## 解答する設問
A. ヒロシマ・ガールズの記事について、次の問いに答えてください。
(i) 渡米治療の人選は、いつ、どこで行われたか。
(ii) 予診に臨んだのは何人で、そのうち何人が選ばれたか。
(iii) 被爆者を検査対象として扱う米国の機関は、記事で何と呼ばれているか。
B. ヒロシマ・ガールズの記事を、最後の文の後から書き継いでください。

## ページ抜粋
ヒロシマ・ガールズ 第2部 日米を結んで <3>

■記者 西本雅実

敵国治療 実結んだ償いの善意

 谷本清牧師が呼び掛け、ノーマン・カズンズ氏が受け止めた「ヒロシマ・ガールズ」の渡米治療。1955年4月、その人選が広島市民病院であった。

 予診に臨んだ37人のうちから、形成手術の効果が期待でき、それに耐えられる体力を持つ独身者25人が選ばれた。最年長は31歳だった。

 日米の医師による診察と、選考結果を伝える新聞記事をひもとくと、当時の広島市厚生局長の次のような談話が目を引く。「とやかく一部では非難の声も聞かれるが、好意は素直に喜びたい」。渡米治療を見る地元の目は冷ややかなものがあった。

 原爆を投下した旧「敵国」での治療。被爆者を検査対象として扱う米国の機関、原爆傷害調査委員会(ABCC)への反発と相まって、治療の狙い、行く末をいぶかる声は少なくなかった。

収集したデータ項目
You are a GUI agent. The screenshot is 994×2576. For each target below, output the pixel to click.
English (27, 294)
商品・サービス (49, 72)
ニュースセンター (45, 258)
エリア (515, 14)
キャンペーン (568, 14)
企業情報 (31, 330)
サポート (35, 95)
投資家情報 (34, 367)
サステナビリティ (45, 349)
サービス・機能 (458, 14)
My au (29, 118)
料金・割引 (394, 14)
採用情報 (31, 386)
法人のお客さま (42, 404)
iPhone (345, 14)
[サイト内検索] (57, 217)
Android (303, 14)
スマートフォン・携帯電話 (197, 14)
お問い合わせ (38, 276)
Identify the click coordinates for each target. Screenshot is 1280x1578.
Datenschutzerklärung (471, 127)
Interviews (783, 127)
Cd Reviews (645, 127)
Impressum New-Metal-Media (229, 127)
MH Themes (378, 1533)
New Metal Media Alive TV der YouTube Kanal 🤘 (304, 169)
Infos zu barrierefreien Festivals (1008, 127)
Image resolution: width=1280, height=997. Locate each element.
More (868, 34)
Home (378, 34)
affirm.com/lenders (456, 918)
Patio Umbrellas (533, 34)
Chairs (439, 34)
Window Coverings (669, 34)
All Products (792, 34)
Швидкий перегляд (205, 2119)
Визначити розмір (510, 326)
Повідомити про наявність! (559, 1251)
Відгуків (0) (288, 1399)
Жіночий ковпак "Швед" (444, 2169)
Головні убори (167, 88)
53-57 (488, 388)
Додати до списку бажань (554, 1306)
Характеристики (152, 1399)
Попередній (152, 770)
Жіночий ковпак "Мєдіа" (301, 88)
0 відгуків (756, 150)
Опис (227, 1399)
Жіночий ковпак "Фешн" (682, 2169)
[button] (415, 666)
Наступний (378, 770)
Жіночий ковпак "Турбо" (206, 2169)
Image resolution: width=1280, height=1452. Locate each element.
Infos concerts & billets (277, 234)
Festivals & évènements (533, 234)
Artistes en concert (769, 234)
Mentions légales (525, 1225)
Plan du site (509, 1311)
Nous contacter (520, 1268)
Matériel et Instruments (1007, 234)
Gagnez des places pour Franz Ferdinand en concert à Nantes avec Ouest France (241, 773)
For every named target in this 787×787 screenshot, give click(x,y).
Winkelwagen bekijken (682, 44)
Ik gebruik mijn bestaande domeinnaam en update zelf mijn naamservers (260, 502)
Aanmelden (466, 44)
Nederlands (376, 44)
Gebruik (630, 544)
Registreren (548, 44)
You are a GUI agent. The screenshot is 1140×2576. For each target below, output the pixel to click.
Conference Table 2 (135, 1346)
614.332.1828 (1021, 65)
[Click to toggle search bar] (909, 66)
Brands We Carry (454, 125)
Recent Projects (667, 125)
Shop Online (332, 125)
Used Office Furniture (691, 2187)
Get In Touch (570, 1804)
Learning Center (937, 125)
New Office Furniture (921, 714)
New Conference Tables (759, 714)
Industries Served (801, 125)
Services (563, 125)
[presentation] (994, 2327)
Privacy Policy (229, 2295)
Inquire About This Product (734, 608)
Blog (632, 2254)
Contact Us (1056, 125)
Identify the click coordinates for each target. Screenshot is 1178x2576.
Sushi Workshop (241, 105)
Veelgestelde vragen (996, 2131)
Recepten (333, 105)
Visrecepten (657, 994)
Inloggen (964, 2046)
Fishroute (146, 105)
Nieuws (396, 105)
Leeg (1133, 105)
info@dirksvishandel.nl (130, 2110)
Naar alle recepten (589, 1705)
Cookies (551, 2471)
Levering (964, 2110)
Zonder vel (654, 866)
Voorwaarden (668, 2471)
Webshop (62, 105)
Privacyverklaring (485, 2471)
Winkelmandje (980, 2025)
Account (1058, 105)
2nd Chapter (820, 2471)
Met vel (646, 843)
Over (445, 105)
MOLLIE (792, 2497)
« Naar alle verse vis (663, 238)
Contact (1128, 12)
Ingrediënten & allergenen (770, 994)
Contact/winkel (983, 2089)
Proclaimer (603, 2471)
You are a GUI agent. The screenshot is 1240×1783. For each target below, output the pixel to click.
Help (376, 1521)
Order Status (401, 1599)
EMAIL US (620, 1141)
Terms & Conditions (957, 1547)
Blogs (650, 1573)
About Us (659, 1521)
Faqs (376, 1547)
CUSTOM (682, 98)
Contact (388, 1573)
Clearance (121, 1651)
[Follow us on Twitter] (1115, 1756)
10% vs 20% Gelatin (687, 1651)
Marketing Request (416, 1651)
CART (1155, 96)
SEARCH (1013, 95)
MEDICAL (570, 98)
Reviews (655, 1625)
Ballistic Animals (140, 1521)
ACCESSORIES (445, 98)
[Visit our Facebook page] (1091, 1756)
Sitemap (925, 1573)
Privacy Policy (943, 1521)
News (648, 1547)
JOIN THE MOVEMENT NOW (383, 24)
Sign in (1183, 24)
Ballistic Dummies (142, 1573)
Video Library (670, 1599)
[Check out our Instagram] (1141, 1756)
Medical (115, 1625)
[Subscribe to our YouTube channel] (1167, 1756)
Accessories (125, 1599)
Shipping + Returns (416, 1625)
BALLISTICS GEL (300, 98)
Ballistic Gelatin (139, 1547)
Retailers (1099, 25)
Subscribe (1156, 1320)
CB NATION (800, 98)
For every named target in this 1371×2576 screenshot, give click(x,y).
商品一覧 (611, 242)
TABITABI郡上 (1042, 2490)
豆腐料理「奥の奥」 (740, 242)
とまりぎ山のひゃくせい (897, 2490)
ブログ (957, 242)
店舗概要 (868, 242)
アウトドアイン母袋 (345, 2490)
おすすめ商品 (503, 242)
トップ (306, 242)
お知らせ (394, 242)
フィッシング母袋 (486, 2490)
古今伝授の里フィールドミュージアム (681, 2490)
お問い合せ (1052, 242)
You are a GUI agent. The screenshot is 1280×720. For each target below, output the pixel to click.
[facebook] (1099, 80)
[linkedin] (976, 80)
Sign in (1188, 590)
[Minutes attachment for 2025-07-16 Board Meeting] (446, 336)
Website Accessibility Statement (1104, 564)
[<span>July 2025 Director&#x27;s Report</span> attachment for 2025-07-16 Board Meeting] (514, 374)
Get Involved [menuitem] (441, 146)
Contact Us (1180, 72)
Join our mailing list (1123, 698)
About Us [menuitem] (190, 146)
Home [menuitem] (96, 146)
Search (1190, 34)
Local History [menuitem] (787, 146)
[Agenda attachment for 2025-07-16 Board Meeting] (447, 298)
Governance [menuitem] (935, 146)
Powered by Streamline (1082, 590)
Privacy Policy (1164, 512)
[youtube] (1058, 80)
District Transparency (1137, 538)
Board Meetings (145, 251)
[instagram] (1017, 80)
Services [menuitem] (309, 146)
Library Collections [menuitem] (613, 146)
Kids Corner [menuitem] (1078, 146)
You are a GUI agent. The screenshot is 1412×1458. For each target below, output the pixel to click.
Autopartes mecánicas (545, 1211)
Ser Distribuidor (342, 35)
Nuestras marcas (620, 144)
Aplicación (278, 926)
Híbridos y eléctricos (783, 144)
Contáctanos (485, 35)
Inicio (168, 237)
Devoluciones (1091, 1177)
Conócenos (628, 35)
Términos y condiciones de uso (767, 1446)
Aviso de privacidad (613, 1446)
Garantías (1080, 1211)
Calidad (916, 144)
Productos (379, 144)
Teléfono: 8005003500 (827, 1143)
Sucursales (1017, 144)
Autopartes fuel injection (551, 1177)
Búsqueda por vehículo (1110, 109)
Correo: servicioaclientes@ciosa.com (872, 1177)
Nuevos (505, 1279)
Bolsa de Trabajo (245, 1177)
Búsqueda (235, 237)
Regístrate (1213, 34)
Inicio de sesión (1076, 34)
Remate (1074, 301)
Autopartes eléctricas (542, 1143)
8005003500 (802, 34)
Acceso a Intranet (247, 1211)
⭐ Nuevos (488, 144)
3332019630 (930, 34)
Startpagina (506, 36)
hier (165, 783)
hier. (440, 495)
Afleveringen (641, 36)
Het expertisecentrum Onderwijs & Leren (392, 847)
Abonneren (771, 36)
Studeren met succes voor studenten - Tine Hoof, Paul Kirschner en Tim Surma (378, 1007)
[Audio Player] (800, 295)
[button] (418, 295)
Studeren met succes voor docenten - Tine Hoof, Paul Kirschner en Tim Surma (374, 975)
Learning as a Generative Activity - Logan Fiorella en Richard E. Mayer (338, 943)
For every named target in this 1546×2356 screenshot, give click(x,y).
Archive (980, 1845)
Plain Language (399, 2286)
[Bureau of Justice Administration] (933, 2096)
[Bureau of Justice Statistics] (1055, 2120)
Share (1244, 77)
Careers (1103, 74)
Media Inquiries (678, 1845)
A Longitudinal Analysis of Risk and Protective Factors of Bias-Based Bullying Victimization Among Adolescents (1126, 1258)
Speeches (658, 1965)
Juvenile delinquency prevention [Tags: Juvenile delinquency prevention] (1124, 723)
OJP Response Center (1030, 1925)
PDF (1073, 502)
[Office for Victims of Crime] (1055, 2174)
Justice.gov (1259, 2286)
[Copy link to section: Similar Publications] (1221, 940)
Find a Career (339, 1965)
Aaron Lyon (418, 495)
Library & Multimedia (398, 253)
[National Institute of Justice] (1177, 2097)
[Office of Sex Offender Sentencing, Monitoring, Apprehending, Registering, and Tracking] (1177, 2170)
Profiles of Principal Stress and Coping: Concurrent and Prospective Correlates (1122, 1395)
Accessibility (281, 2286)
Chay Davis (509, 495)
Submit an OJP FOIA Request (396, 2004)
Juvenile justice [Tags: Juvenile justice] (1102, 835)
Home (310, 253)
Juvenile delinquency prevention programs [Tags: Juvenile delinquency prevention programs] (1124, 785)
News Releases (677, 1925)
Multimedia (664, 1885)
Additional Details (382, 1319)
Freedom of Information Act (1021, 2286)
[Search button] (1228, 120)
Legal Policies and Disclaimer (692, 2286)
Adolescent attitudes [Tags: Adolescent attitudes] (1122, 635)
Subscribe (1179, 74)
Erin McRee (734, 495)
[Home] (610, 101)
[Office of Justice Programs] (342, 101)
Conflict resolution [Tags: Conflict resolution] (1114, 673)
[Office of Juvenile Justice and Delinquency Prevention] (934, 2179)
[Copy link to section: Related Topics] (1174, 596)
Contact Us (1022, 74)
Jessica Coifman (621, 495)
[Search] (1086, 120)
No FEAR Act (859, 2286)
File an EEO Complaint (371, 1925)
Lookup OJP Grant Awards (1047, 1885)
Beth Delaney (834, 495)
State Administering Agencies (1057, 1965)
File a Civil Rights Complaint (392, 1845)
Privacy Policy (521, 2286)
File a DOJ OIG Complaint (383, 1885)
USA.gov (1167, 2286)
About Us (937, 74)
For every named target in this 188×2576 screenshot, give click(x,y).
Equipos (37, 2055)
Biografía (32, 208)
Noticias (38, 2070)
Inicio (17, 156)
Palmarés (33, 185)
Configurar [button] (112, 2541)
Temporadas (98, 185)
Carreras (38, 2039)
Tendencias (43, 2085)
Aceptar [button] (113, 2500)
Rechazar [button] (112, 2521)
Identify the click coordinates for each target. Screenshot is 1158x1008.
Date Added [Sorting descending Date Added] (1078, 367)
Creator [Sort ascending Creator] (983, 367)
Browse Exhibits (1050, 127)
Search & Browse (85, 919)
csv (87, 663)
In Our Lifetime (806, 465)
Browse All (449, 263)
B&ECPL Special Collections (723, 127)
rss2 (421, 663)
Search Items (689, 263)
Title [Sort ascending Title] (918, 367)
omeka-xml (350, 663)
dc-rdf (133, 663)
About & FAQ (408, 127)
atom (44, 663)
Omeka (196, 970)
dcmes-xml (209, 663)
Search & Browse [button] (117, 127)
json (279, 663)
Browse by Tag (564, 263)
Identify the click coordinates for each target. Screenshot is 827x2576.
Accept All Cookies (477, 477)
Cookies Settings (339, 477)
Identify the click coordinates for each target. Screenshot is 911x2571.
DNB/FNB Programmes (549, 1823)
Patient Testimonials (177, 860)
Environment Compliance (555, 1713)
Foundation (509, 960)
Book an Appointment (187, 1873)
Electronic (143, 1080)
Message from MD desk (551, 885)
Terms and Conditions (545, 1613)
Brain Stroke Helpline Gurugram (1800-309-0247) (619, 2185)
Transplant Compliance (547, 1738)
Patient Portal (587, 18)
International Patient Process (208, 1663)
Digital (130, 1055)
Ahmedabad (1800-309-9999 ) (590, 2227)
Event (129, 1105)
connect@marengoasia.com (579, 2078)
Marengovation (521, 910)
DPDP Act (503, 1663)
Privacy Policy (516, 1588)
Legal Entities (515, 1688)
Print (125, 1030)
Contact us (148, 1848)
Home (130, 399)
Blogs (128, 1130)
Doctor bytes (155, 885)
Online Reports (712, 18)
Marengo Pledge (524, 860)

## 期待される出力
A.
(i) 1955年4月、広島市民病院
(ii) 37人のうち25人
(iii) 原爆傷害調査委員会(ABCC)

B.
 地元の原対協委員として選考に当たった原田東岷医師(84)=広島市中区=も、治療の同行を求められてためらいを覚えた。考えあぐねて広島大名誉教授の長田新さん=1961年死去(75)=を訪ねる。被爆体験記「原爆の子」の編者はこう答えた。「米国の市民が良心と償いを示そうとする善意には善意で報いるべきだ」と。腹を決めた。

 選考会から1カ月後。同行者を含めた1行35人は原爆慰霊碑に参拝し、米軍岩国基地から飛び立つ。輸送はカズンズ氏の働き掛けで米軍が当たった。5日がかりでニューヨーク郊外のミッチェル空軍基地に降り立つ。新聞・テレビのカメラが初めて目にする被爆者の一団を追い掛けた。

 「政府の内部では渡米治療を阻止しようとする動きがあったんだ。『共産主義者の陰謀だ』と言ってね」。長らく宗教紙の記者を務めたワシントン在住のグレン・エバレット氏(75)はそう振り返る。治療事業の窓口だった「ヒロシマ・ピース・センター」協力会の理事としてガールズを出迎えた。

 旧ソ連との冷たい戦争を背景に、米国はその3年前に水爆実験にも乗り出していた。政府は、原水爆の開発に反対を唱える声が国内で広がるのを何より恐れた。国務省はガールズを乗せた空軍機C54の飛行中止を日本へ打電したほどだ。

 ガールズの入院治療は、カズンズ氏と同じユダヤ系米国人が創設した「マウント・サイナイ病院」が応じた。摩天楼の街でも1、2を競う規模を誇る病院。そこに専用の2室が用意され、3人の外科医が交代で執刀に当たった。主任のアーサー・バースキー外科部長=1982年死去(83)=はじめ3人は大戦中、欧州戦線に医師として従軍していた。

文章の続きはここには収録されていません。